Revelado desta vez em Locarno, onde venceu o Grande Prémio do Júri, “Não esperes demasiado do fim do mundo” não desilude quem apreciou o filme anterior e vai seguramente seduzir uma nova legião de cinéfilos, pelas múltiplas camadas temáticas que se cruzam mas sobretudo pela modernidade e originalidade da narrativa.
No centro da ação encontra-se uma assistente de produção que percorre Bucareste em busca de vítimas de acidentes de trabalho, para que deponham para um vídeo sobre segurança laboral, pago por uma empresa austríaca.
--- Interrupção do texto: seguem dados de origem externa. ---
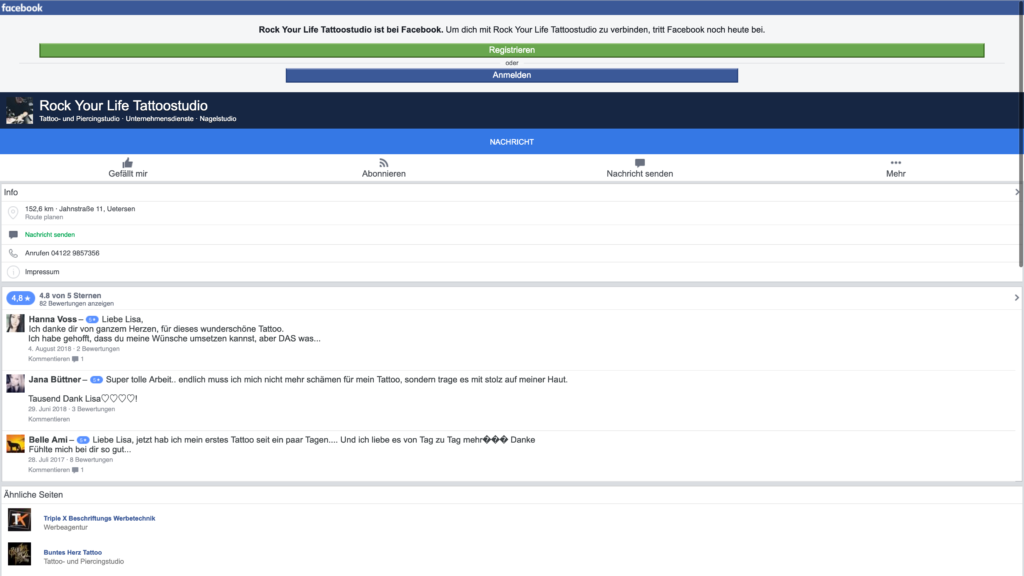This screenshot has width=1024, height=576.
Task: Click the location pin icon beside Jahnstraße 11
Action: pyautogui.click(x=13, y=213)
Quando finalmente se decidem pelo homem que mais se assemelha ao perfil pretendido, o que ele diz nem sempre está d acordo com o politicamente correto que se deseja, o cenário também não é o melhor e mesmo as condições meteorológicas não parecem ajudar.
Esta derradeira sequência é filmada num impressionante plano único de mais de trinta minutos, com câmara fixa, mas em que tanta coisa acontece.
Devido ao instinto de Radu Jude, este plano, apesar das suas características, concorre perfeitamente com os restantes elementos dramáticos, bem distintos: montagem paralela da protagonista na sua carrinha com um filme romeno de 1982 sobre uma taxista, e cuja atriz principal aparece agora, mais de 40 anos depois, vídeos onde a assistente de produção aparece com um avatar, usando linguagem grosseira, o que lhe vale já mais de duzentas mil visualizações…
Através de todos estes dispositivos, que em parte retoma do filme anterior, Radu Jude faz uma cartografia da Roménia de hoje, criticando tanto o regime passado de Ceaucescu como a corrupção que agora se instalou, mas também do mundo exterior e, sobretudo, da natureza humana.
Irónico, sarcástico, corrosivo, pessimista, ou pelo menos realista, Radu Jude define-se assim como um dos grandes cronistas do cinema de hoje – contando aqui com a cumplicidade da extraordinária atriz Ilinca Manolache.